● PROBLEM DESCRIPTION: One line at a time, check the entries below for the word "Given", and copy each line that has it.

● PROVIDED DATA:
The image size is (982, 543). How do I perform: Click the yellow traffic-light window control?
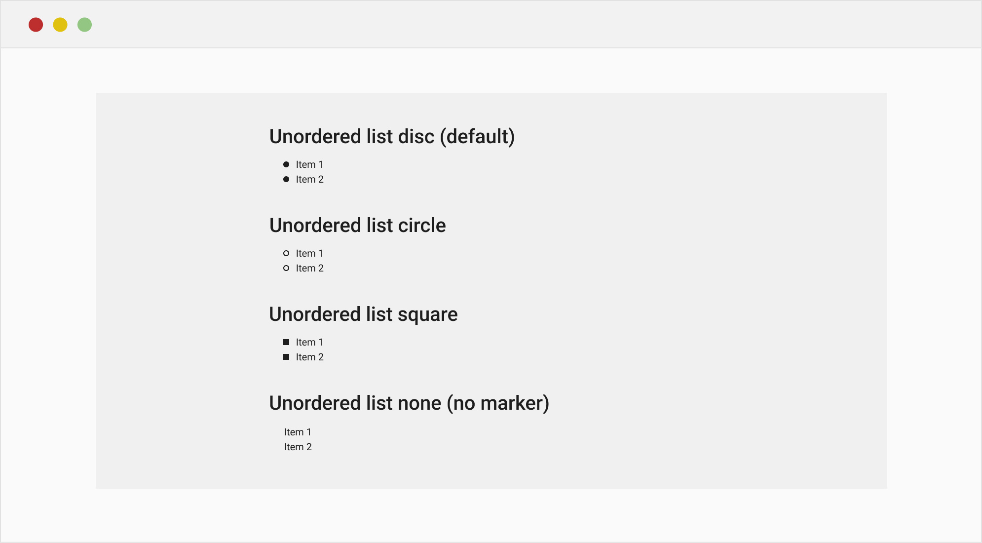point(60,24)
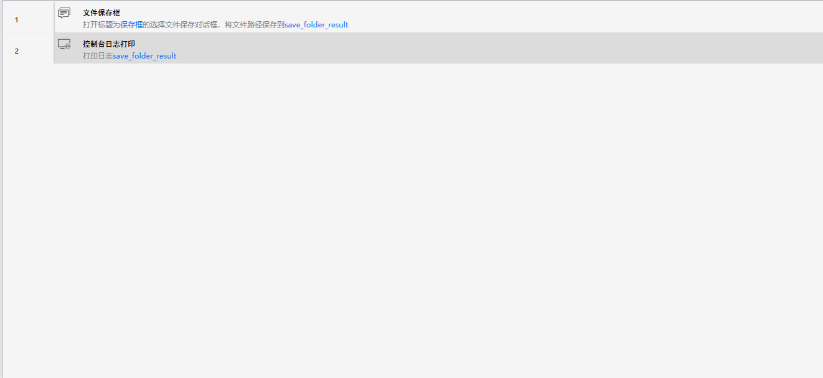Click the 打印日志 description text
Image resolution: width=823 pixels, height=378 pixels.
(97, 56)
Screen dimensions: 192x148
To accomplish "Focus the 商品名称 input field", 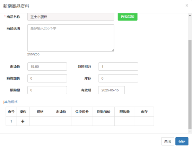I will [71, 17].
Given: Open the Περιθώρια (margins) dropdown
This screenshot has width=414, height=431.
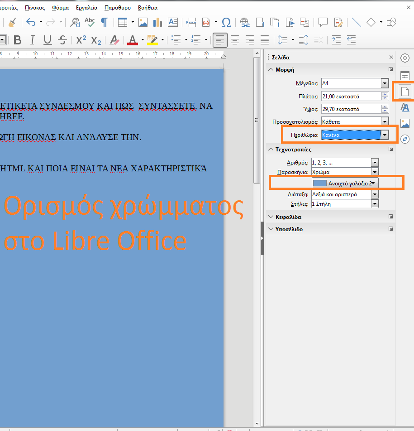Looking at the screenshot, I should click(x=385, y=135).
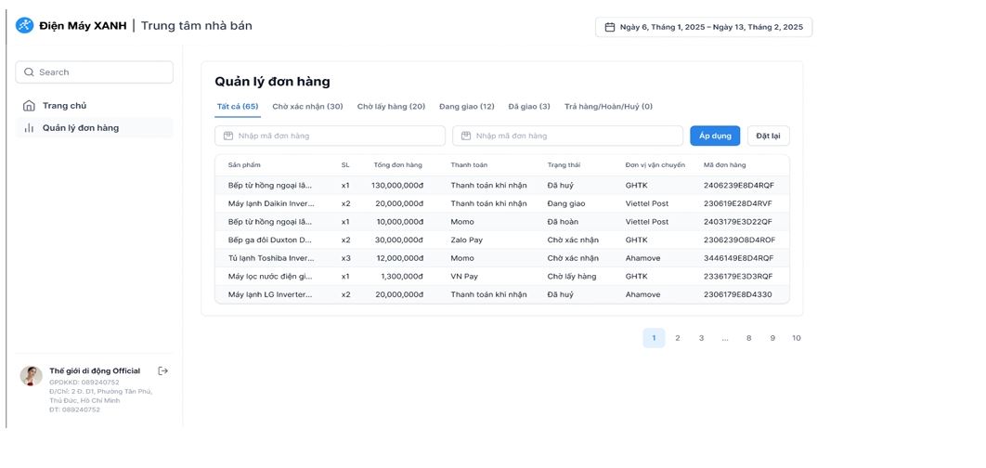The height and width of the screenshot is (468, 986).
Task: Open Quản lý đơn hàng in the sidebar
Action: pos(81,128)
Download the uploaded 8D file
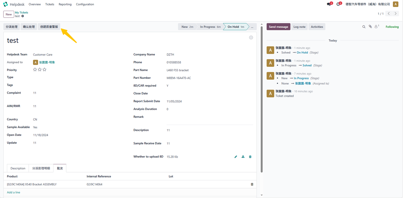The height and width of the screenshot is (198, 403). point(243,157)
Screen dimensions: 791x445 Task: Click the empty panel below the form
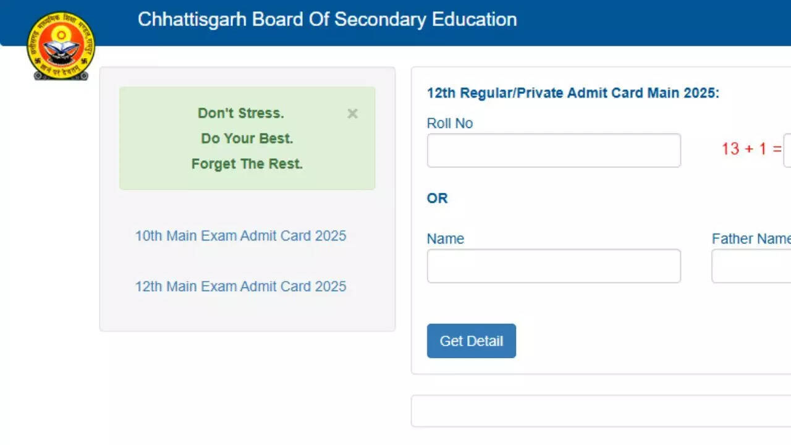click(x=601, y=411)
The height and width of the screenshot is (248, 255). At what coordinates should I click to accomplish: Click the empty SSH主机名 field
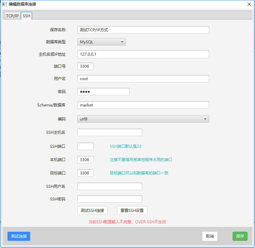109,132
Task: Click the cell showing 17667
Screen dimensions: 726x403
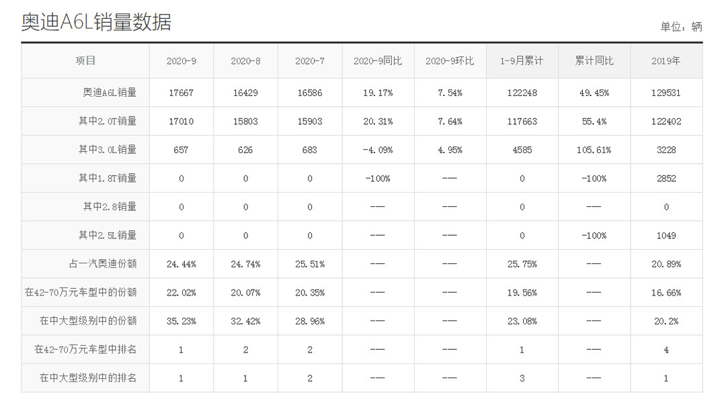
---
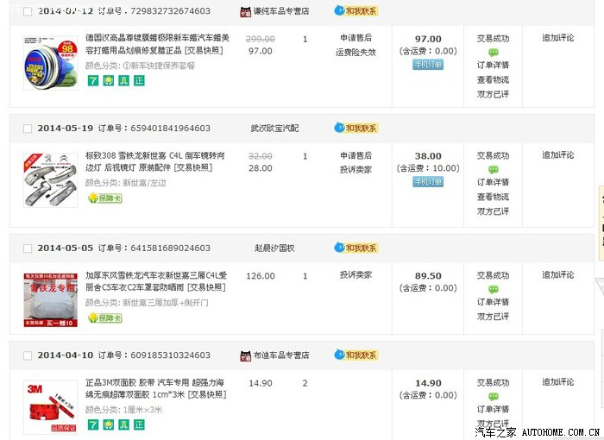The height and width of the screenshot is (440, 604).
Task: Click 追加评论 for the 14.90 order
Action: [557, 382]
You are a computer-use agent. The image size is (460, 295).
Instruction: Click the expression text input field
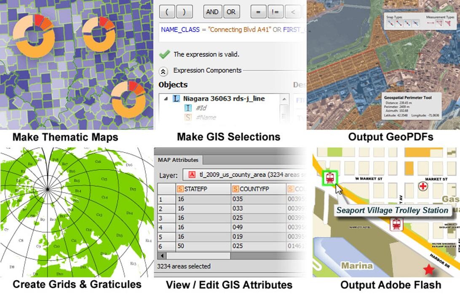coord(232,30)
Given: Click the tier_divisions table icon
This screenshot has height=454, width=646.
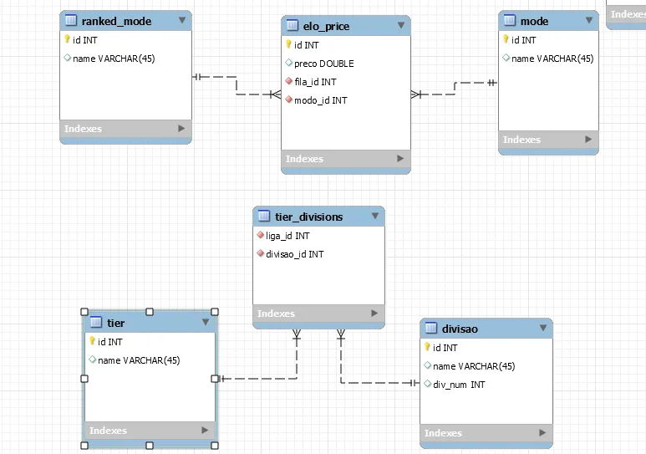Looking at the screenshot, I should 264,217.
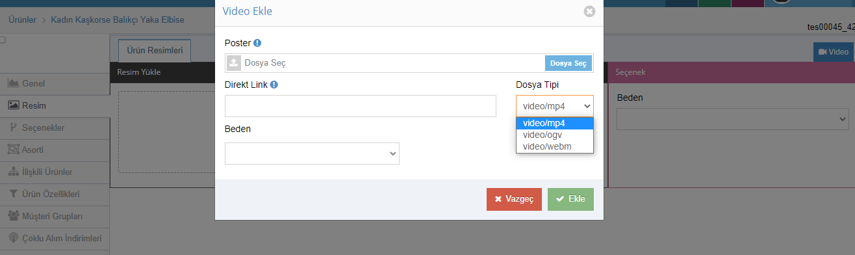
--
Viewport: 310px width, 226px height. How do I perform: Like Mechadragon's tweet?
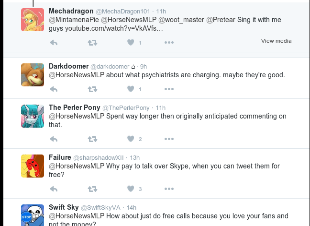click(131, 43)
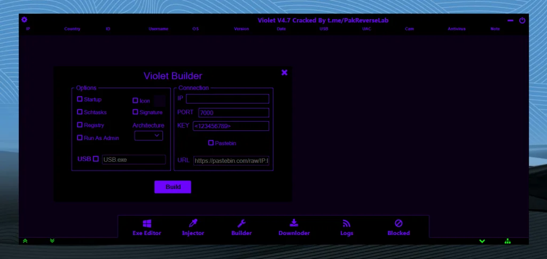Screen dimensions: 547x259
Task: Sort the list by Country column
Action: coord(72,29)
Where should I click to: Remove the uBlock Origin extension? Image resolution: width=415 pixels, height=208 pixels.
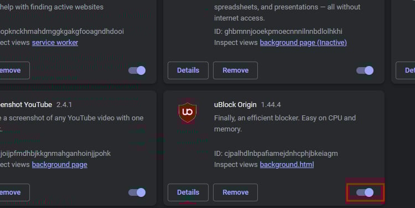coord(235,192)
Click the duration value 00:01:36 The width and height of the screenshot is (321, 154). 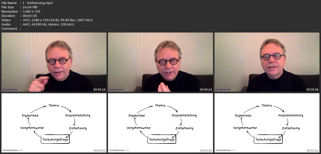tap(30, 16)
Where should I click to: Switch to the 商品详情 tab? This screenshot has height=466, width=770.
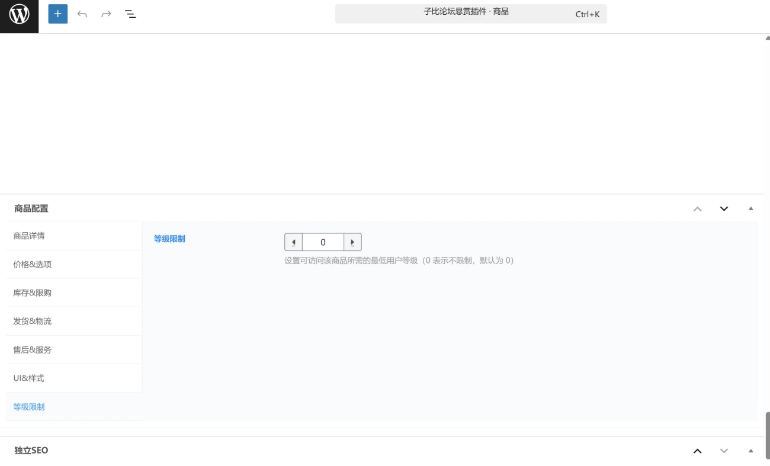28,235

● SOLUTION:
Given: Open the Περιθώρια (margins) dropdown
Given: Click the tier_divisions table icon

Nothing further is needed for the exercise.